**PASSAGE GIVEN:**
━━━━━━━━━━━━━━━━━━━━

# Rivarossi nyc 4-6-4 streamlined hudson rivarossi



## Cab1 (Jul 26, 2009)

I just bought a RIVAROSSI NYC 4-6-4 STREAMLINED HUDSON for a good price. I don't know too much about RIVAROSSI locos. Some people like them, some people say they're track fussy. I guess I'm gonna find out. I heard another manufacture (BLI ?) has a DCC / sound version of the same model. Does anyone know who it is? How does it compare to the RIVAROSSI? I'm going to convert mine to DCC and I'm wondering if I can use the same parts / decoder / sound from the other manufacture? I know BLI has a dynamite sound setup. Oh, by the way, what rolling stock would this engine pull? I know it's a passenger train, so it would pull NYC passenger coaches - but which ones?


----------



## tyconator (May 5, 2011)

Rivarossi is a great maker when it comes to Steamers. I have some in N and HO. Sure, they can't run on today's code 70 and 83,but, they are some great runners. Not sure of there DCC compatibility. I imagine she'll pull great!They can't run on anything but Code 100 depending on the age. If its the newer one that came in a Red Box, It'll be easy adding DCC and can run on code 83 track.Coaches usually consisted of heavy and streamlined coaches depending on the era being modeled.


----------



## trainguru (Jun 28, 2011)

Rivarossi's are nice, but mechenicaly, they are love or hate! I still have to fix my 0-8-0, and my 2-8-2!


----------



## gc53dfgc (Apr 13, 2010)

The engine could get away with pulling both streamlined and the non. Now BLI is at the very top of HO scale engines that are not made of brass and for the price are better in all field then MTH.


----------



## Cab1 (Jul 26, 2009)

Ok, I converted my RIVAROSSI NYC 4-6-4 STREAMLINED HUDSON to DCC. On the surface it was pretty straightforward. You have to take the whole thing apart, though. There's plenty of room in the boiler and tender. I went with a Digitrax SDH164D decoder in the tender. It's five wires either way, so it doesn't really matter where you put it; but if I were to do it again I'd put the decoder in the boiler so there would be less tension on the wires to the motor. Isolating the motor is easy. Just cut the tab that grounds the motor housing to the frame. Pickups are on the fireman's side of the tender and the drive wheels on the engineer's side of the boiler. There's also a pickup on the trailing wheels under the boiler cab, but I couldn't get it to work. The trailing wheel truck is hollow riveted to the frame, with one wire going to the motor and another to the frame. Remember this was a DC loco. Everything is grounded to the frame. I must have got some solder splashed between rivet and the frame. I also swapped out the bulb for LEDs. There was no backup light, so I poked a hole in the tender - where the outline of one is suppose to be - and wired up a LED with a small piece of clear plastic for a lens. Looks great. The sound was poor, so I added another 32hom speaker in parallel - bringing the impedance down to 16hom. I then wrapped them with cardboard from a toilet paper roll for an enclosure and glued them down in the tender. It works great. The sound is so loud I had to bring down the volume quite a bit. This thing pulls good and everything works, but it is fussy about the track. Only Code 100 will do. I don't like the pickup arrangement either. I think it needs more of them. Anyway, if I had to do it again I would have spent the $300 and bought the BLI HUDSON instead. It's a better engine.


----------

━━━━━━━━━━━━━━━━━━━━

**DATASET CONTENT:**

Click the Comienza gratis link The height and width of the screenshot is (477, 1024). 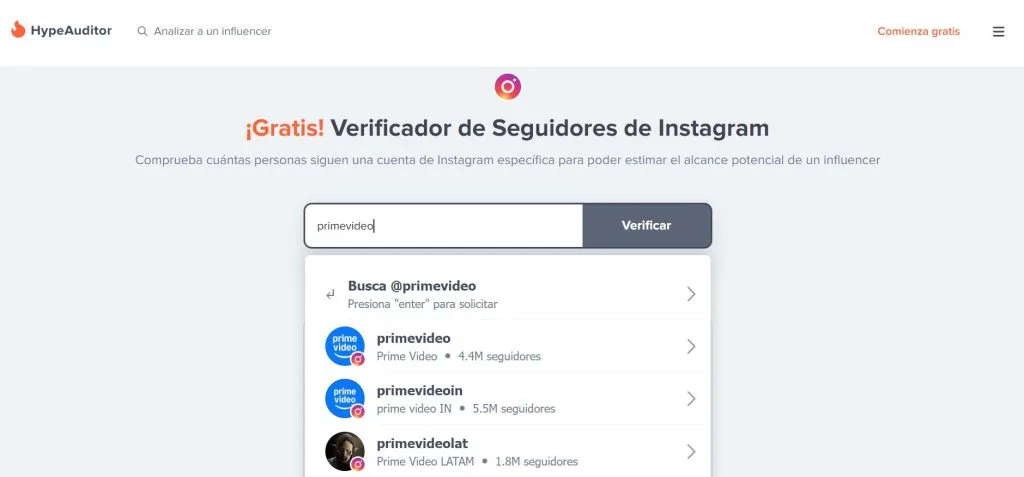(x=918, y=31)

━━━━━━━━━━━━━━━━━━━━

**THE EXERCISE:** Output the stretch of the Rivarossi Hudson thread from "I just bought" through "but which ones?", word for word. This data comes from a separate source, not from the Rivarossi Hudson thread.

**SOLUTION:**
I just bought a RIVAROSSI NYC 4-6-4 STREAMLINED HUDSON for a good price. I don't know too much about RIVAROSSI locos. Some people like them, some people say they're track fussy. I guess I'm gonna find out. I heard another manufacture (BLI ?) has a DCC / sound version of the same model. Does anyone know who it is? How does it compare to the RIVAROSSI? I'm going to convert mine to DCC and I'm wondering if I can use the same parts / decoder / sound from the other manufacture? I know BLI has a dynamite sound setup. Oh, by the way, what rolling stock would this engine pull? I know it's a passenger train, so it would pull NYC passenger coaches - but which ones?